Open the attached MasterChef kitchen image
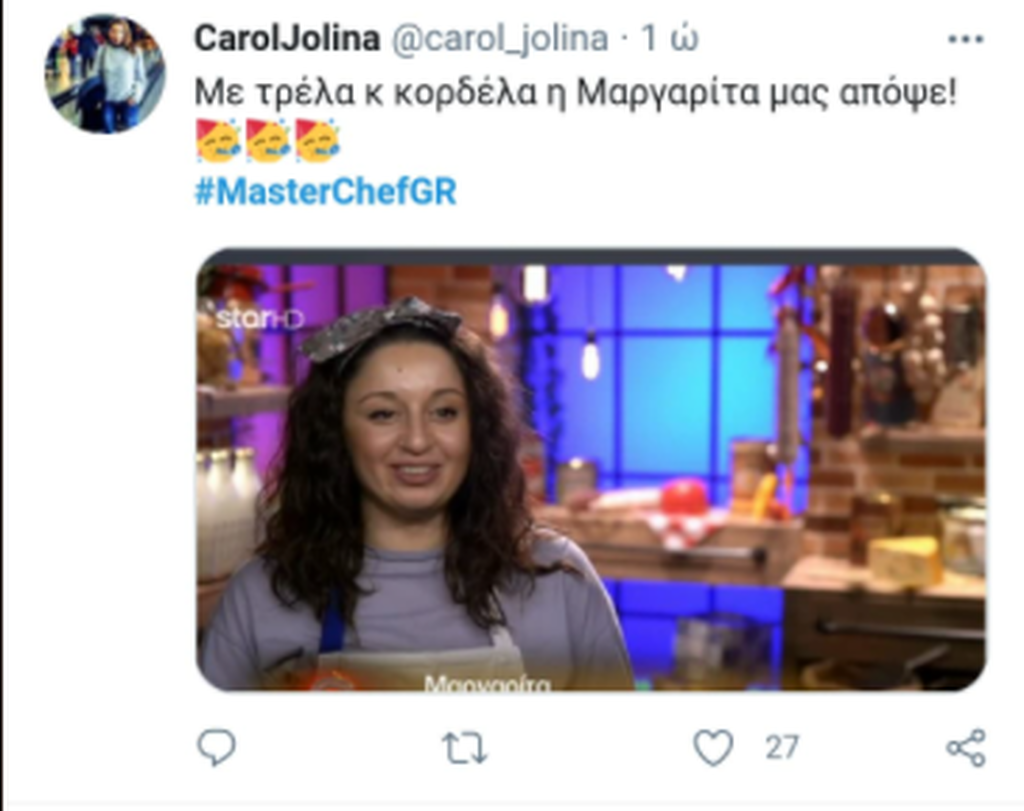(591, 469)
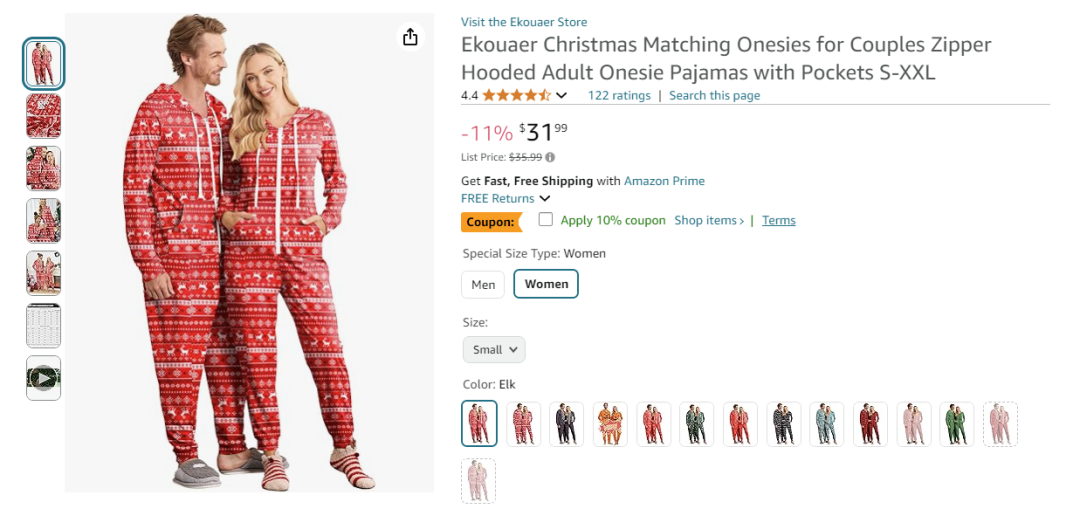Play the product video thumbnail

tap(43, 378)
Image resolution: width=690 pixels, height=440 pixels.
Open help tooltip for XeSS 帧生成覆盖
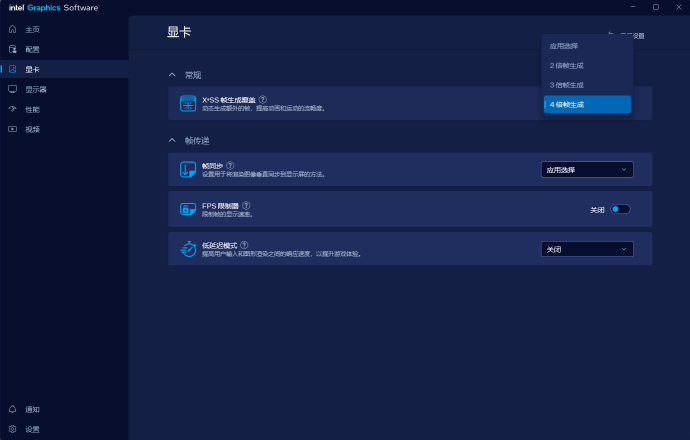263,99
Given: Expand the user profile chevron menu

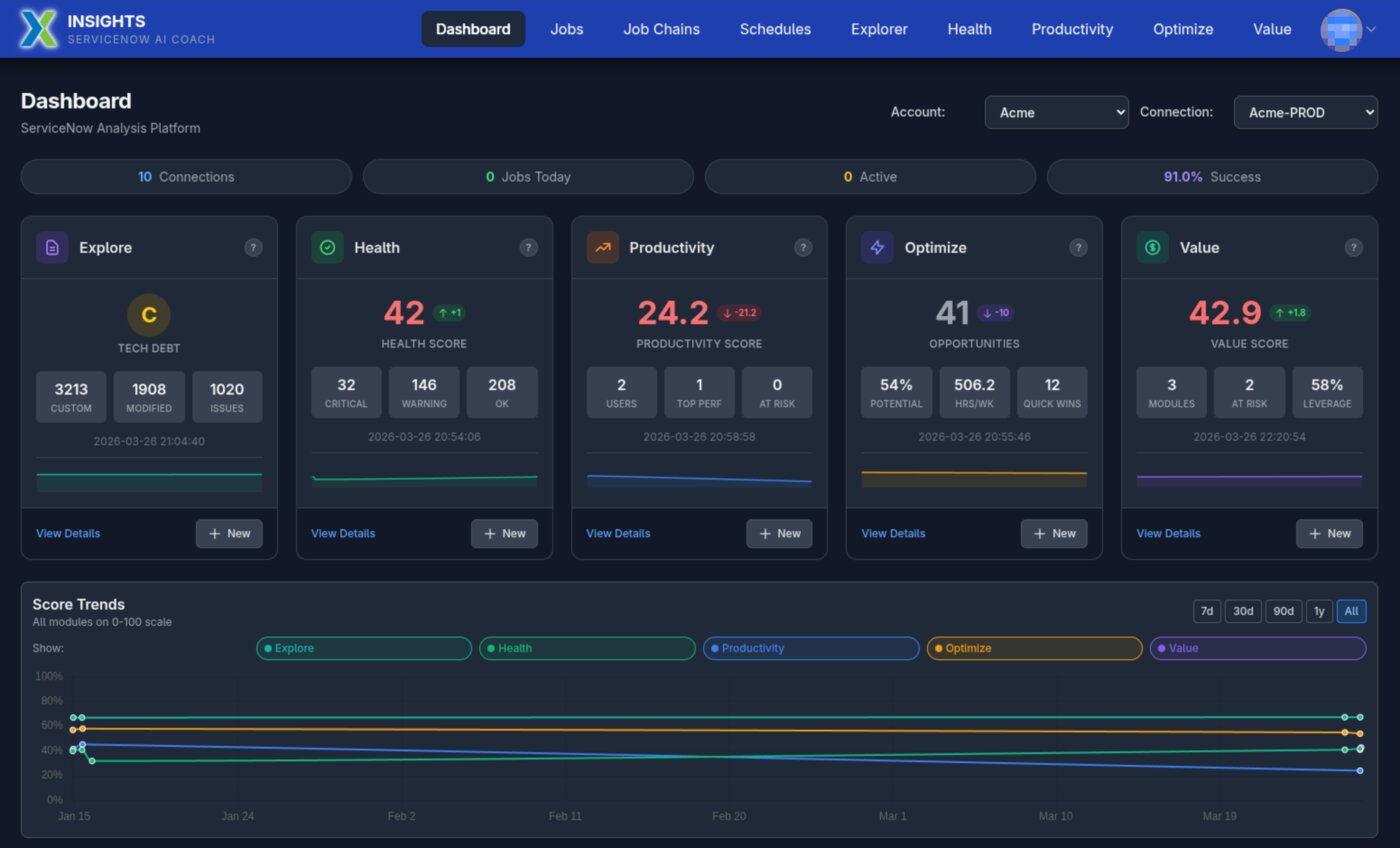Looking at the screenshot, I should (1369, 28).
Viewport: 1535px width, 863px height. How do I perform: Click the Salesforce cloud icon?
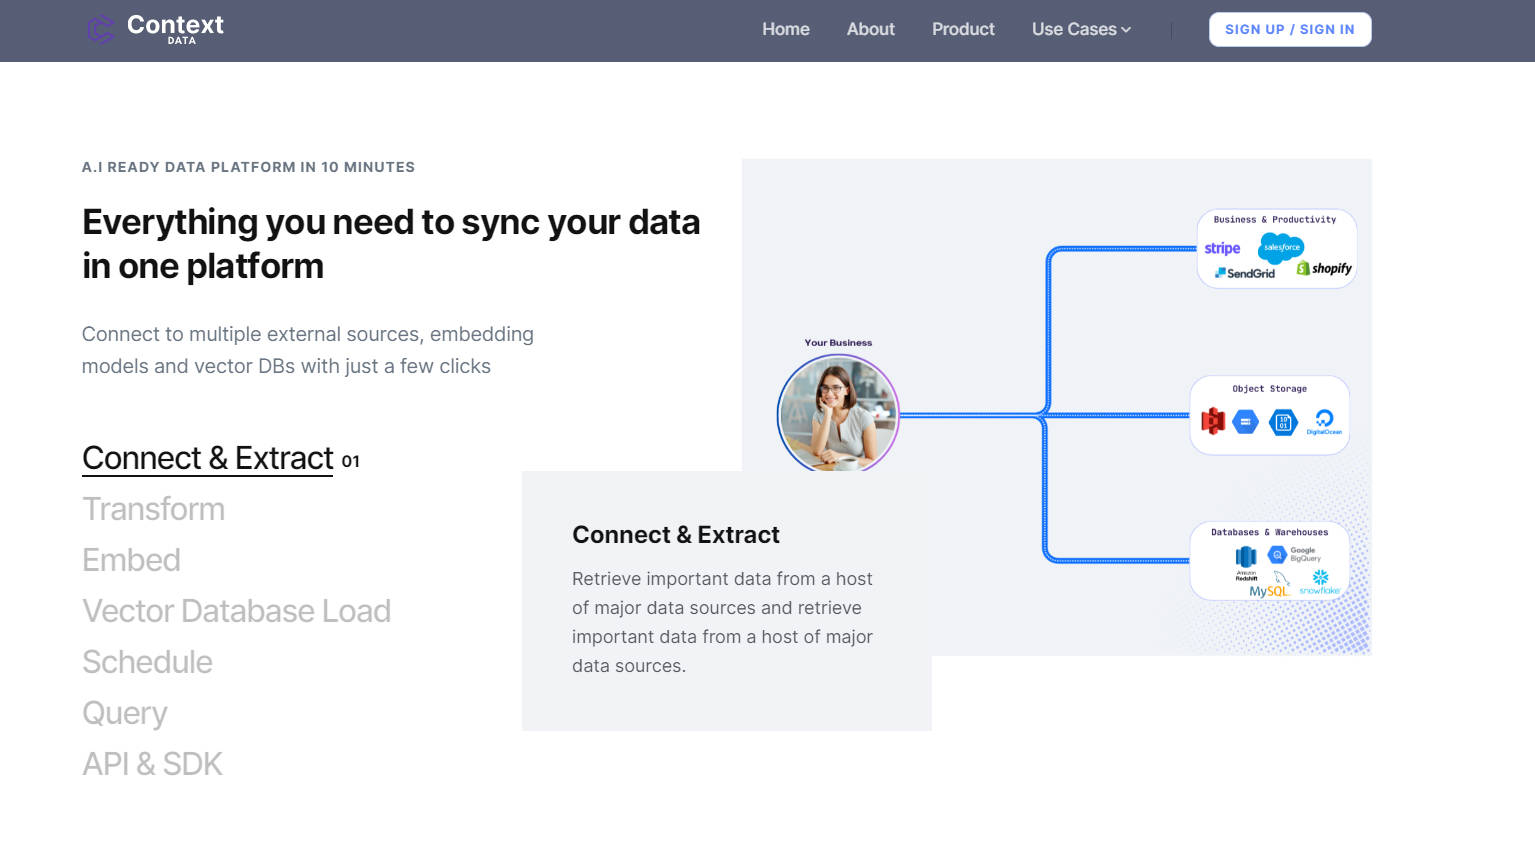point(1280,247)
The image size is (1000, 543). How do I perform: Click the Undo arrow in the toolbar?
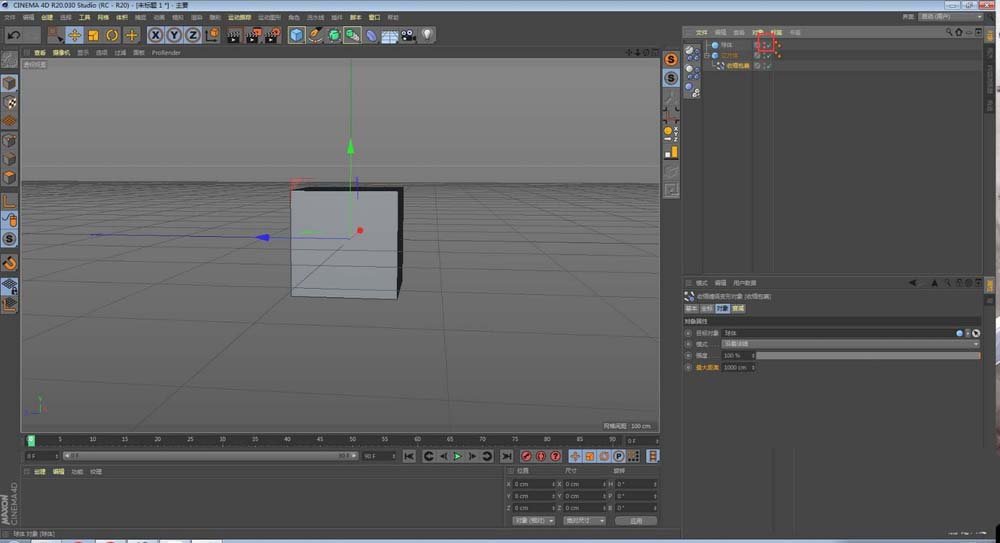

○ ○ ○

Could you repeat, exactly and with nothing else, the lines from the one containing "Image resolution: width=690" through the last line of the records above, leaving out the pictures?

Image resolution: width=690 pixels, height=440 pixels.
Open help tooltip for XeSS 帧生成覆盖
263,99
Given: Expand the user profile chevron menu

Looking at the screenshot, I should (1369, 28).
Viewport: 1535px width, 863px height. How do I perform: Click the Salesforce cloud icon?
point(1280,247)
The image size is (1000, 543). How do I perform: Click the Undo arrow in the toolbar?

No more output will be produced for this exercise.